San Francisco – Fort Bragg

Eigentlich hätte ich heute Morgen noch etwas in der Umgebung meiner Unterkunft hier in San Francisco spazieren gehen und fotografieren wollen. Aber es regnet. So macht es keinen Spass, spazieren zu gehen, und ans Fotografieren ist erst recht nicht zu denken.
Die Golden Gate Bridge möchte ich aber unbedingt sehen. Es gibt offenbar zwei Orte, von denen aus man die Brücke gut sehen kann: Crissy Field und Fort Point. Mir sagen beide Namen nichts, aber per Zufall liegen sie beide nur ein paar hundert Meter von meiner Haustür entfernt. Ich werde später unterwegs irgendwo anhalten und frühstücken. Jetzt will ich zuerst einmal von diesem lausigen Hotel hier wegkommen und einen Ort finden, wo ich ein möglichst gutes Bild der Brücke schiessen kann.
Fort Point liegt direkt am Südende der Golden Gate Bridge. Dort sieht man aber nur auf die Fahrbahn der Brücke. Crissy Field liegt etwas weiter von der Brücke entfernt, aber zu weit, um bei diesem Nebelregen einen guten Blick auf die Brücke zu kriegen. Aber wozu bin ich Schweizer? Die Wahrheit liegt einmal mehr in der Mitte. Mitten zwischen Fort Point und Crissy Field liegt Torpedo Wharf, ein Ausleger, der in die San Francisco Bay hinaus ragt. Von dort aus kann man wenigstens einen Teil der Brücke sehen.

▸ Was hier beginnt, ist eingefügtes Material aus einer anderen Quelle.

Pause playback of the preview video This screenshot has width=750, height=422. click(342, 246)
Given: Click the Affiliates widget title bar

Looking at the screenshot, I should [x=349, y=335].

Bei diesem nassen Wetter sind heute nur Jogger, Biker, Hundebesitzer und Fischer unterwegs. Daher falle ich schon ein wenig auf, wenn ich mit dem Helm in der Hand und den Motorradkleidern neben den Fischern auf Torpedo Wharf stehe. Einer der Fischer schaut zu mir herüber, setzt ein breites Grinsen auf und ruft, dass heute wohl nicht gerade das richtige Wetter zum Motorradfahren sei. Für ihn sei es ja gleich nass wie für mich, entgegne ich. Aber er lacht nur und meint, dass Nässe und Wasser sicherlich mehr mit Fischen zu tun habe als mit Motorradfahren. Tja, wo er recht hat hat er recht.
Eine ganze Weile bleibe ich neben dem Fischer stehen und schaue ihm zu. Er ist etwa 70 Jahre alt, etwas korpulent, hat dunkle Haut und asiatische Gesichtszüge. Seine ruhige und geübte Art, mit dem Köder und der Rute umzugehen, zeigt, dass er ein alter Routinier ist. Die dicken, faltigen Hände machen die notwendigen Bewegungen wie von selbst. Ein Finger klappt mit einer kleinen Bewegung den Bügel der Rolle zurück. Ein anderer hält die Angelschnur fest. Dann holt der Fischer mit der Rute aus und wirft scheinbar ganz ohne Anstrengung den Köder weit hinaus, viel weiter als alle anderen Fischer, die dabei auch noch viel mehr Kraft einsetzen. Dann tippt er den Bügel leicht an, so dass der wieder zurückschnappt, dreht gleichzeitig die Rute etwas, so dass die Rolle fast nach oben schaut, und während er mit der anderen Hand die Kurbel dreht und den Köder ganz ruhig wieder einholt prüft er mit dem Zeigefinger der einen Hand wie von selbst, ob die Angelschnur wieder richtig aufgespult wird. Den Bügel öffnen, auswerfen, den Bügel wieder schliessen, kurbeln und einholen, das wiederholt er immer wieder. Plötzlich zeigt der Fischer auf eine Stelle etwas weiter draussen, wo gerade eine Delphinschule ganz elegant ihre Bogen schwimmt, auf und ab, mit derselben Regelmässigkeit und Ruhe, mit der auch der Fischer sich bewegt. Auf der anderen Seite der Plattform schauen die Köpfe einiger See-Elefanten aus dem Wasser. Der Fischer runzelt die Stirn, und fragt, was wohl los sei, dass die Tiere um diese Zeit dort seien.
Etwa 15 Fischer stehen zurzeit auf der Plattform. Etwa eine halbe Stunde lang schaue ich ihnen zu. In dieser Zeit fängt keiner von ihnen einen Fisch. Schliesslich packt einer nach dem anderen seine Sachen zusammen und zieht ab.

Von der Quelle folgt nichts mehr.